I have to wonder if the supporters realize how weak their case is: they seem to have little defense to any critique about the visionaries and their messages.
When somebody points to problems at the core of the phenomenon, the defenders rush to distract attention by pointing to "fruits" on the periphery.
The people experiencing those "fruits" are outsiders: visitors with little involvement in the phenomenon. But when you look at the core of the phenomenon and stick to the core, you find a bunch of alleged seers, all of whom make a living off the alleged apparition. You find so-called messages that, due to their content, can never be plausibly be called celestial.
There are cases of so-called seers passing off their own thoughts and imaginings as messages and visions from Heaven: for example, in the cases where the visionaries at Medjugorje had "apparitions" of their associates who were away, such as Ivan at seminary or Fr. Zovko in jail. In both cases, the visions were accompanied by messages about the status of those persons, but facts later contradicted those claims.

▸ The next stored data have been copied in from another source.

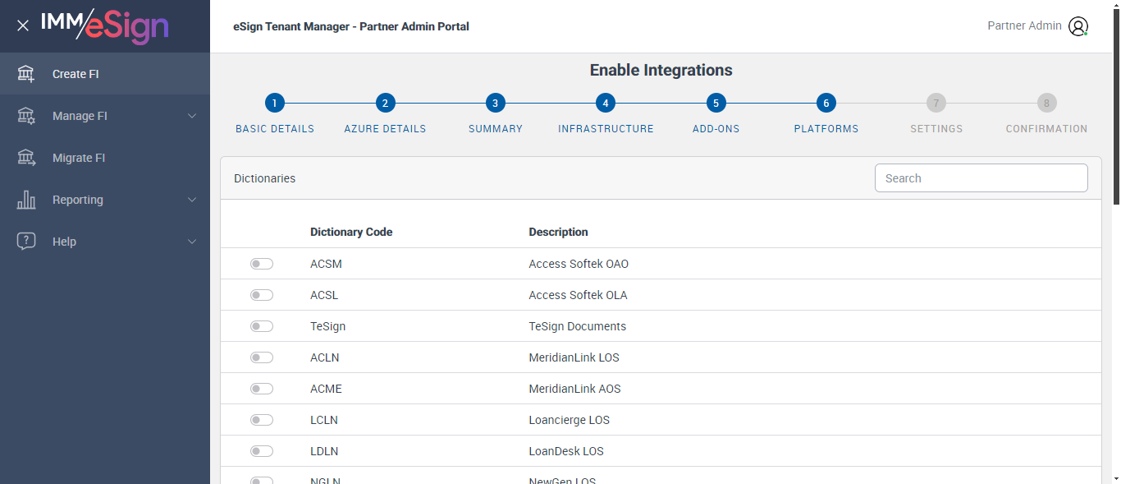Click the Help question bubble icon
1121x484 pixels.
[x=26, y=242]
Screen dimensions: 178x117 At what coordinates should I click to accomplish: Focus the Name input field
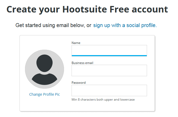[x=109, y=50]
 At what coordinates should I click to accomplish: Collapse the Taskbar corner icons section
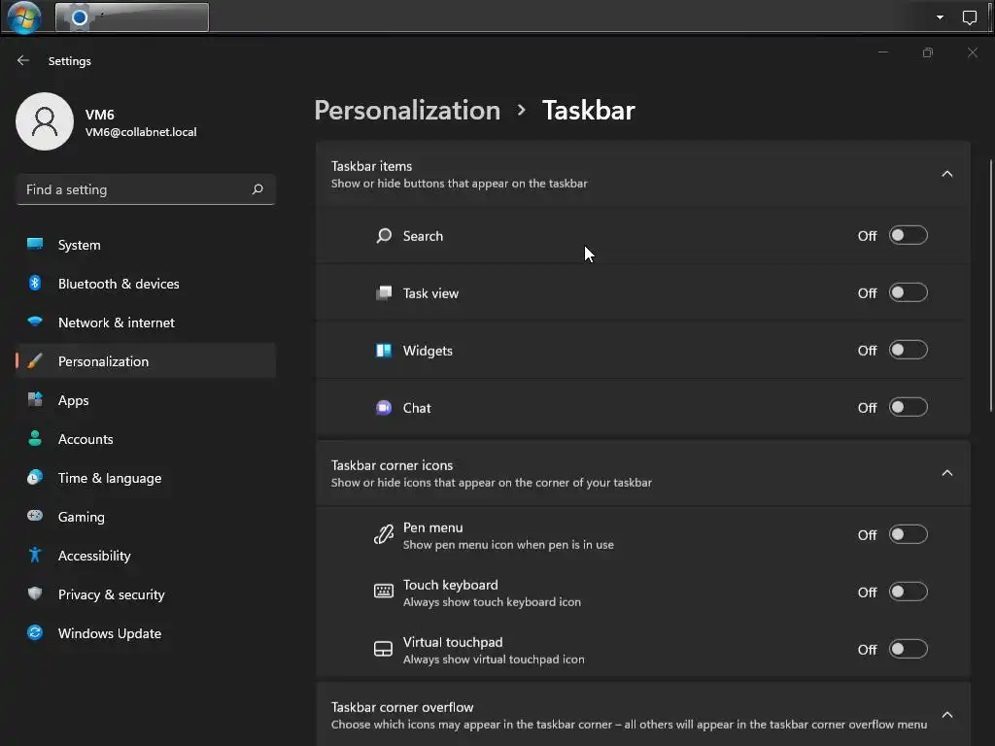tap(947, 473)
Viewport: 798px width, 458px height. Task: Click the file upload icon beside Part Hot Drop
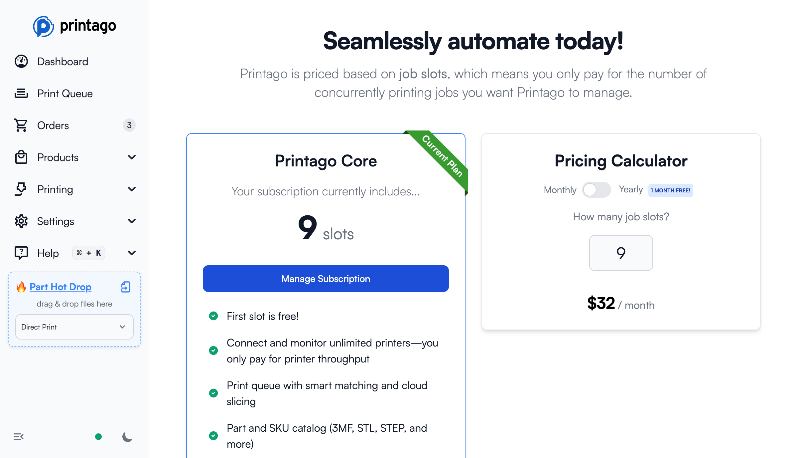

When you look at the core group, you find manipulation, self-editing, refusal to cooperate in official theological investigations and unofficial medical tests, and even some clear cases of lying.
The hard-line supporters pretend not to see that -- but look at these nice seminarians over here! but look at these nice people going to confession! but look at the good deeds this person did in the US after he went to Medjugorje! but look at these foreign bishops who think it's real!
This is pretty dense, and disappointing when all this evasion comes from someone who's supposed to be a grad student studying religion.